Followed by more noodling... a kind of improvising with oneself. Whilst that can have its uses, one must first acknowledge that it isn’t really improvising with anyone. How can it be?...the first layer is now fixed and therefore irresponsive, in any way, to further input or playing.


If we think about that; that’s like starting the construction of a building with a quick sketch, liking it enough to keep, sculpting a further level based on that momentary thinking… and setting off to build the rest of the skyscraper from those unplanned beginnings. Let’s see if it falls over.


The great thing about a bunch of players in the same room, improvising from scratch (or a sketch), is that as each musician plays in concert with their fellow performers there is a constant process of change, exchange and adaptation.


That process is, in each and every minute, reacting with a unique individual response, born out of each particular player’s feeling or experience of that very moment. That’s an amazing amount of input data, reacting constantly to change. Something a software program is unable to do. And almost all music is written and composed on software systems, in this millennium.

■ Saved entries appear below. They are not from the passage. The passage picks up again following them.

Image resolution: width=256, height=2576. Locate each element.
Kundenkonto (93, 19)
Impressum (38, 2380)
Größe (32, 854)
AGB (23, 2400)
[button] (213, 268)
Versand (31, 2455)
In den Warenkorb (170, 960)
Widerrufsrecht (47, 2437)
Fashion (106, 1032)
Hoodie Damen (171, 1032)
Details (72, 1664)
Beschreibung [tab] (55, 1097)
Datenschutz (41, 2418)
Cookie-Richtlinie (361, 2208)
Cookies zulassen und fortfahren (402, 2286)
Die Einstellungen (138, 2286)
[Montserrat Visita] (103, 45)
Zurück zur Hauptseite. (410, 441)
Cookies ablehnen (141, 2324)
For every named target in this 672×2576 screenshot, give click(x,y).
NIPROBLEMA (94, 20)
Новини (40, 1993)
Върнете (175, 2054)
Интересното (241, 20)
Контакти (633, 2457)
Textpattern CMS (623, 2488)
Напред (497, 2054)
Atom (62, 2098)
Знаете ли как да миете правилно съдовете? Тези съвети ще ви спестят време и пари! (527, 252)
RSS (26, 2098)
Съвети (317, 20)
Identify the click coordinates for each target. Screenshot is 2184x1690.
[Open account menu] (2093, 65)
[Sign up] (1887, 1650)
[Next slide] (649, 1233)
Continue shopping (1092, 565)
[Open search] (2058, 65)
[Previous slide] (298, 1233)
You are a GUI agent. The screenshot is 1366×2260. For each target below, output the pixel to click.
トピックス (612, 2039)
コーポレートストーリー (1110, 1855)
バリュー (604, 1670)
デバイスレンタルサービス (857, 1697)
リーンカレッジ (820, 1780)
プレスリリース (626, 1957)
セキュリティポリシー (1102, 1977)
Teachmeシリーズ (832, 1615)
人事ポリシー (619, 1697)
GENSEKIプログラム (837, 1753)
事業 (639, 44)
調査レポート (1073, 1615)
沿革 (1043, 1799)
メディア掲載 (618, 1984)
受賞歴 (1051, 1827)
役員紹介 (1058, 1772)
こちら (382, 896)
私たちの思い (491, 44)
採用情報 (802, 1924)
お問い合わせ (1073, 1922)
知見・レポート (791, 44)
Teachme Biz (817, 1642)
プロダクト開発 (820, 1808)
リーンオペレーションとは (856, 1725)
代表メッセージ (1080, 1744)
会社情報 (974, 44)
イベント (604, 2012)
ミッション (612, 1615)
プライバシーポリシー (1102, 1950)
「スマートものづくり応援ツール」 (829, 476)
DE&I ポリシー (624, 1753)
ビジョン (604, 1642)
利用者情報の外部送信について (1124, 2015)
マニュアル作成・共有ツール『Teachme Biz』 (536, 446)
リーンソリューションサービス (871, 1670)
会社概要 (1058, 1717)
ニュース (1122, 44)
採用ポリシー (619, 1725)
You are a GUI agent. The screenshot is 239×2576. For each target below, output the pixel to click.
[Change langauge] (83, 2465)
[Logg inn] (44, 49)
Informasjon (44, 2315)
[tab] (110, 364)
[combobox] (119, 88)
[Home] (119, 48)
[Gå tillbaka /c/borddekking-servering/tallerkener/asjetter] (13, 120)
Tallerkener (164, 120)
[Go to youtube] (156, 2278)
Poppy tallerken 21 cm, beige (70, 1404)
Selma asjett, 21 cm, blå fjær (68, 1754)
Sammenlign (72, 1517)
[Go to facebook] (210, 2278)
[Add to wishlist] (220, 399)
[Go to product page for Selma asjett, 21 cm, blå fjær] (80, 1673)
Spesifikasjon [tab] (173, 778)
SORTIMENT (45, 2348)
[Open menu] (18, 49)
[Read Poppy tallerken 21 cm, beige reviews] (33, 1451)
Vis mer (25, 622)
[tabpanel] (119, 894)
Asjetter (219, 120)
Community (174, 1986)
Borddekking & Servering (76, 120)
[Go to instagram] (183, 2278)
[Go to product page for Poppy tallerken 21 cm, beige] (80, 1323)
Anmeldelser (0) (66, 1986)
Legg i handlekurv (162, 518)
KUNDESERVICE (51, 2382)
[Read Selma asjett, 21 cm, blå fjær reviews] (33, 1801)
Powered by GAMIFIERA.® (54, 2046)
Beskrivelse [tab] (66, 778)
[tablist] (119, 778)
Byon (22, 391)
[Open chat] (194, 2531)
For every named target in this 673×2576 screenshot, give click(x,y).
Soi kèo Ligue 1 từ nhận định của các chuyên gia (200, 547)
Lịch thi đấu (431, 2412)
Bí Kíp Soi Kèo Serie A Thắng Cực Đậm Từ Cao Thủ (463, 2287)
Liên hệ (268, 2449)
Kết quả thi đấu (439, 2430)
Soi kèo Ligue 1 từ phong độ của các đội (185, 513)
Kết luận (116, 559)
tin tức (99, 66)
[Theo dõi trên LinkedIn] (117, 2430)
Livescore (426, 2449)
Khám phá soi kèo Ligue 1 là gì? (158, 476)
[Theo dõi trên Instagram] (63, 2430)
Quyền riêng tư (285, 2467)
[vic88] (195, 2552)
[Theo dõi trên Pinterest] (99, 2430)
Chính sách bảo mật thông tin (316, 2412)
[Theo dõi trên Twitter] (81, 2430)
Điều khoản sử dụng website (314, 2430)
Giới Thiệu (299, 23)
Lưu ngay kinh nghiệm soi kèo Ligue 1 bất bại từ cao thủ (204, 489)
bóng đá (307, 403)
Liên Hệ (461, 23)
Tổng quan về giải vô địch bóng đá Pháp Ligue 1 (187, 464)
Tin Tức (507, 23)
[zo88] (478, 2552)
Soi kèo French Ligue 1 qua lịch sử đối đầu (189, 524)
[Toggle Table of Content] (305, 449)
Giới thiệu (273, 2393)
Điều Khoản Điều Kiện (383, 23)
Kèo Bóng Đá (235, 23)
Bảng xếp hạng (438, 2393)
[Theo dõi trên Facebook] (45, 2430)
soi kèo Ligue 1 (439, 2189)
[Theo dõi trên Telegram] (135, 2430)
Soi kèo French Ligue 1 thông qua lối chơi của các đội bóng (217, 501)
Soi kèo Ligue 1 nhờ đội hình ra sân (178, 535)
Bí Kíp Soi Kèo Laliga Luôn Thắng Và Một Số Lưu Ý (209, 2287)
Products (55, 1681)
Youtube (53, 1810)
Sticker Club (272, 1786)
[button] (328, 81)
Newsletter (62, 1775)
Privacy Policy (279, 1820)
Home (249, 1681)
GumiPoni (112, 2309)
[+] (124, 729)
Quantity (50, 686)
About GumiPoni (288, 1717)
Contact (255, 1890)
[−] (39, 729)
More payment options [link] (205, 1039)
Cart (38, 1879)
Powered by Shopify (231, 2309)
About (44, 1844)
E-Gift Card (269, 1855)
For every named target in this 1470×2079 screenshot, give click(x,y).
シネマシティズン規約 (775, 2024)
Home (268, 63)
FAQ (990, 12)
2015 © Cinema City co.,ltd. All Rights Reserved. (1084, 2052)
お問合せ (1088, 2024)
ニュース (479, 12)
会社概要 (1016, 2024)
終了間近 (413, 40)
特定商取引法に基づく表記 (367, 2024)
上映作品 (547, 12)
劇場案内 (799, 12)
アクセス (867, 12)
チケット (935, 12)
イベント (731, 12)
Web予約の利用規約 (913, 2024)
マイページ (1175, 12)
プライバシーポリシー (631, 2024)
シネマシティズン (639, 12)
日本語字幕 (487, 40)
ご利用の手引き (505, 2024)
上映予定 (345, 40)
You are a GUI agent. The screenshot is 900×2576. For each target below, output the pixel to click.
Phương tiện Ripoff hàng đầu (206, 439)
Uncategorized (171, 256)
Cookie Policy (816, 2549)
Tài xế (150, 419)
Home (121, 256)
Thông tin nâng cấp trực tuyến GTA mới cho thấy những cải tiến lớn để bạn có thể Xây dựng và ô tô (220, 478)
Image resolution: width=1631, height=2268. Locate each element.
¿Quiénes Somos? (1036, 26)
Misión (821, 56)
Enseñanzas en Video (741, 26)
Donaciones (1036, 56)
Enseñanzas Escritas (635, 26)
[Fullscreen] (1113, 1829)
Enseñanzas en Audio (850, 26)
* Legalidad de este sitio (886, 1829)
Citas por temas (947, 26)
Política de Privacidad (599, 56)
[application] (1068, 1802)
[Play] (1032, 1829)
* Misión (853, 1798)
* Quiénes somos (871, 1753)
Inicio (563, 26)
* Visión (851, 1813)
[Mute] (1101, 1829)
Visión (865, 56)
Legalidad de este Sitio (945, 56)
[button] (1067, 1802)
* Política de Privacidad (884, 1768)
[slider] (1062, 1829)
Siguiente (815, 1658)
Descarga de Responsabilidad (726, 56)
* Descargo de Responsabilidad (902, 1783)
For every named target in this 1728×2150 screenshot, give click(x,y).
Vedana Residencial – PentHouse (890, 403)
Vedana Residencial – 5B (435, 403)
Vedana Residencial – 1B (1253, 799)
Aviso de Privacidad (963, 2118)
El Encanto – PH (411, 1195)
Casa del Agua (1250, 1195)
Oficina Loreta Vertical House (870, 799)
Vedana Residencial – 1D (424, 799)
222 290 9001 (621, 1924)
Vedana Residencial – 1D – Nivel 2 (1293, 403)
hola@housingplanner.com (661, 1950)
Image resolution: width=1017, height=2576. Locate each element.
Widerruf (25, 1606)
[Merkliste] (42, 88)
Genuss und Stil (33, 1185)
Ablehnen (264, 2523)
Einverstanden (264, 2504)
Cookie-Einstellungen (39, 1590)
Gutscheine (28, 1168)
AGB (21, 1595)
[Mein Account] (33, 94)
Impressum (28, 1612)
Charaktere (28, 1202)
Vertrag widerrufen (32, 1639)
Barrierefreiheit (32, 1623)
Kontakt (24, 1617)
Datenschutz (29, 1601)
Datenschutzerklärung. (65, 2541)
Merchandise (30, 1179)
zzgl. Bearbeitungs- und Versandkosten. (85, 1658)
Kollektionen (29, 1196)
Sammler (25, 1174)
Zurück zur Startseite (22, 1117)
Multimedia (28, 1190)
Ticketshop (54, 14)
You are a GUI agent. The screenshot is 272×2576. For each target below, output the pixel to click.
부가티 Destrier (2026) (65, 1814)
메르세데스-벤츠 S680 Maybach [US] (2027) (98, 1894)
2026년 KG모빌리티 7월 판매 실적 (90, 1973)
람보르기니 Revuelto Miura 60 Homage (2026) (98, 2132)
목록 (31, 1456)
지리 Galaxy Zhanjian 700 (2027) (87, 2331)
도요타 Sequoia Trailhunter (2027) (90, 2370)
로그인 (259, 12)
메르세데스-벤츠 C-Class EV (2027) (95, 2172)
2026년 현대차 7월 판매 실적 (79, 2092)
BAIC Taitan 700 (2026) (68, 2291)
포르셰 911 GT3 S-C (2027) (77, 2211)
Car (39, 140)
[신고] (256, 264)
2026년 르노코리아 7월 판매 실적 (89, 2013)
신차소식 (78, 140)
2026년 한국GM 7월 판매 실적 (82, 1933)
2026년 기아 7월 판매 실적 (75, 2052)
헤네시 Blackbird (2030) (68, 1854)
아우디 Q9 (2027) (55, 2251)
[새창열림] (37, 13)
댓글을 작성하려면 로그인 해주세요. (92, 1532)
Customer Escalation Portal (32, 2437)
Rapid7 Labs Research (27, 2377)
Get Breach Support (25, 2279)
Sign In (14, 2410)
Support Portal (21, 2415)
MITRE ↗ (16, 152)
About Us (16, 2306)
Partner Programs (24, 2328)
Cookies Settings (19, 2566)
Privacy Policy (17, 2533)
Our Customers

The writing process needs to remain alive as long as possible. By staying super-flexible, it breathes, bouncing with readiness... like a world-class boxer, prepared for any assault from any direction. Able to change plans in an instant as he further understand the ‘state’ of his opponent.


The great thing about the unexpected in music is that it pulls on all aspects of the fellow player’s techniques and thinking, which in turn, pushes them outside their comfort-zone and into moments that they hear - as if they were not the ones to play it.